IceCube — a collaborative affair

Antarctica-situated science gear does pretty heady work, like spotting neutrinos — a fundamental but tricky to pin down particle.

Jim Madsen is the director of the Wisconsin IceCube Particle Astrophysics Center, or WIPAC. They operate the IceCube Neutrino Observatory - the first detector of its kind - designed to observe the cosmos from deep within the South Pole ice.

An international group of IceCube researchers perform scientific work using the facility, a collaborative affair. 

"The international treaty guiding activities in Antarctica can serve as a model for establishing a sustainable, successful international lunar base," Madsen told Space.com. Getting consensus on the range of possible projects, and then getting buy-in with real resources, helps ensure all partners stay committed, he said.

"Moving from exploration to a year round base to a platform for discovery was the path taken at the South Pole," said Madsen. "It is exciting to see similar progress in space."

The surface facility for the IceCube experiment, which is located under nearly 1 mile (1.6 kilometers) of ice in Antarctica. IceCube suggests ghostly neutrinos don't exist, but a new experiment says they do. (Image credit: Courtesy of IceCube Neutrino Observatory)

Geostrategic maneuvering

But for those countries looking to establish a long-term presence on the moon, there may be factors on that foreboding celestial real-estate that are similarly reflected in Antarctica. 

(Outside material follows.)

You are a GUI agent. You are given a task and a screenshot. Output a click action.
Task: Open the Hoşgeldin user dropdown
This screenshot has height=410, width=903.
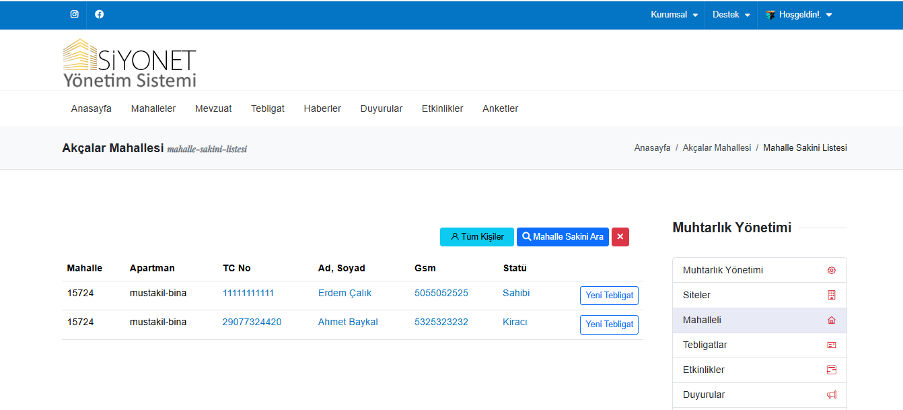pyautogui.click(x=799, y=15)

That's the perspective offered by Marigold Black, lead author of the RAND Corporation report "Antarctica at Risk: Geostrategic Maneuvering and the Future of the Antarctic Treaty System." The report was done as an output from a RAND think-tank project with Black moving on to her own venture, co-directing Norfolk. It provides high-level research and strategic advice to public and private sectors within Australia and the region.

"In the first instance, development of basing structures on the moon will likely generate, as in Antarctica, tensions over what it means to control territory, what activities are permitted on and around the bases, and what sovereignty means on such an alien landscape," Black told Space.com

Black said that one of the most prominent issues to develop around bases in Antarctica, and which is likely to translate to the lunar experience, "is the extension of the definitions of the terms 'scientific research' and 'peaceful purposes' in the context of activities undertaken there.

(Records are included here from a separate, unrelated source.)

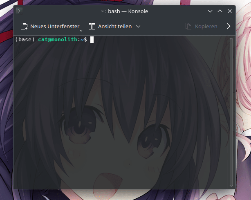251x200 pixels.
Task: Click the greyed-out Kopieren label
Action: (206, 26)
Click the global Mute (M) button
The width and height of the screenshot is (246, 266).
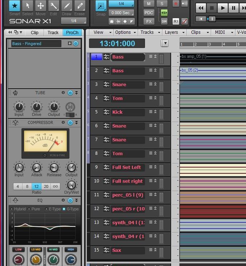coord(149,4)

Particularly important to watch in moving forward on the moon, is how will countries conduct themselves? 

It's a domain where there is an immature system of governance and regulation, Black said, and where norm-development itself remains undeveloped.

"In the case of Antarctica, extreme conditions and geographical remoteness naturally inhibit the extent of human activities," said Black. "And these limitations also apply to the moon, and in a profound sense."

China's newly installed fifth scientific research station in Antarctica. (Image credit: China Central Television (CCTV))

Race to the bottom

Black highlighted one finding of the RAND study, and from an associated table-top exercise.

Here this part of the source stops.